##### Records to process

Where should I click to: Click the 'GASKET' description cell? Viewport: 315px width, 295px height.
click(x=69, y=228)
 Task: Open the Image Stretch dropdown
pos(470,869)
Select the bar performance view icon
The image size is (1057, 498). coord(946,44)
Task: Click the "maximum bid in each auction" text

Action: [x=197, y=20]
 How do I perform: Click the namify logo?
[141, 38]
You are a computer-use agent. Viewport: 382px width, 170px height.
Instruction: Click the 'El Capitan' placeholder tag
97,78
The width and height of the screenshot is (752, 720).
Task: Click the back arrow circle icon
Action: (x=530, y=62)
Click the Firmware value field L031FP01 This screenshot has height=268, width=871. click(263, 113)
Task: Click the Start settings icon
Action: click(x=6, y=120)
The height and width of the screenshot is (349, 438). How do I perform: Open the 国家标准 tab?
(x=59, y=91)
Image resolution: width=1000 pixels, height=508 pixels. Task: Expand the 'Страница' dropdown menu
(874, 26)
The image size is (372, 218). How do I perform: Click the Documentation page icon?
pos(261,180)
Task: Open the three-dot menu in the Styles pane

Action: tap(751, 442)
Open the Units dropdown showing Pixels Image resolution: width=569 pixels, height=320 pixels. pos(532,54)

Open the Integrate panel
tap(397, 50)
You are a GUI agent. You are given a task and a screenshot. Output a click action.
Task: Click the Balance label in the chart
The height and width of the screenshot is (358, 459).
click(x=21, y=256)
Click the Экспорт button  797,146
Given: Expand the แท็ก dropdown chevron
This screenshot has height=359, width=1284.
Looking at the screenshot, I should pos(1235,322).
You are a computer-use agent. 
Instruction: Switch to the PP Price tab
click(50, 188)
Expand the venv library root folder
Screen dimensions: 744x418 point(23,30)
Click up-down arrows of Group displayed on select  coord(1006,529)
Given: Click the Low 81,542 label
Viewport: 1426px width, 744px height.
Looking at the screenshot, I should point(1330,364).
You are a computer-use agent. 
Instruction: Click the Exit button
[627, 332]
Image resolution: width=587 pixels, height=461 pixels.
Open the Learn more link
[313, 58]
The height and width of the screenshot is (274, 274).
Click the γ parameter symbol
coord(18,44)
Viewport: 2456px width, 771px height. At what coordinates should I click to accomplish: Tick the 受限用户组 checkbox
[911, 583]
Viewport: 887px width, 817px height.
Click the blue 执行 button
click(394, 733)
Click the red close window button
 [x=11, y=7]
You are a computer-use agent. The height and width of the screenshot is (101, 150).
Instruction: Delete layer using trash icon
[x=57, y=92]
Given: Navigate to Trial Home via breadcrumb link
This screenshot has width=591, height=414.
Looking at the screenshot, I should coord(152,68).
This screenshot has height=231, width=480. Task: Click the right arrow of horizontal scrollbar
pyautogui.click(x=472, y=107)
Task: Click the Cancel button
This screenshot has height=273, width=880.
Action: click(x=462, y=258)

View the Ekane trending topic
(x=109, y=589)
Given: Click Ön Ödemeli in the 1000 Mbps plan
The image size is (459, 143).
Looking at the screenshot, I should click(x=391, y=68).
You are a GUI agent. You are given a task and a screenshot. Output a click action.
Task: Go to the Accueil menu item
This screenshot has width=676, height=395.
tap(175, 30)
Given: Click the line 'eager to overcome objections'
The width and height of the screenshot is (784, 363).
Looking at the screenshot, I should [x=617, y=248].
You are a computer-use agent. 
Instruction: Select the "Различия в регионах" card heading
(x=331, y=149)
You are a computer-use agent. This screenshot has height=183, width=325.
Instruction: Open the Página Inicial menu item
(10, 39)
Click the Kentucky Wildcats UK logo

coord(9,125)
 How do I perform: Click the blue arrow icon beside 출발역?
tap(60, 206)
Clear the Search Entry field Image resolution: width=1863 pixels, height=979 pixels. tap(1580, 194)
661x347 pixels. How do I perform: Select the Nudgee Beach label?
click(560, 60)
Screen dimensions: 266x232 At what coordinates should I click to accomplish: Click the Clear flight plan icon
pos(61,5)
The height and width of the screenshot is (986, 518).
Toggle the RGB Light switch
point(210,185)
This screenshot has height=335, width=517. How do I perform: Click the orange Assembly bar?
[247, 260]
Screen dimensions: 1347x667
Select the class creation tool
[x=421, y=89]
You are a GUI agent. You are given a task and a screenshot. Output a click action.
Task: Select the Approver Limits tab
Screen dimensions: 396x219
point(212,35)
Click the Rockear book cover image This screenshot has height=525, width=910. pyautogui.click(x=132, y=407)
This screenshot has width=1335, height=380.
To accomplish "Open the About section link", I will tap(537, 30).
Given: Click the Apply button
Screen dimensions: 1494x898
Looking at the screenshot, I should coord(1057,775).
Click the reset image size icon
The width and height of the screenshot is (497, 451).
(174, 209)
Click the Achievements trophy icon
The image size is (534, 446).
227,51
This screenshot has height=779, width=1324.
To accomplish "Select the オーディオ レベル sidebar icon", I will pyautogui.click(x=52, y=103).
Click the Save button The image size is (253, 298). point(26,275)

##########

What to do. Can you update the data from its first line through the line containing "Action: click(x=6, y=120)", changing "dropdown" to "menu" and keeping everything else in those lines unchanged?

Answer below.
Where should I click to: Click the 'GASKET' description cell? Viewport: 315px width, 295px height.
click(x=69, y=228)
 Task: Open the Image Stretch menu
pos(470,869)
Select the bar performance view icon
The image size is (1057, 498). coord(946,44)
Task: Click the "maximum bid in each auction" text

Action: [x=197, y=20]
 How do I perform: Click the namify logo?
[141, 38]
You are a computer-use agent. Viewport: 382px width, 170px height.
Instruction: Click the 'El Capitan' placeholder tag
97,78
The width and height of the screenshot is (752, 720).
Task: Click the back arrow circle icon
Action: (x=530, y=62)
Click the Firmware value field L031FP01 This screenshot has height=268, width=871. click(263, 113)
Task: Click the Start settings icon
Action: click(x=6, y=120)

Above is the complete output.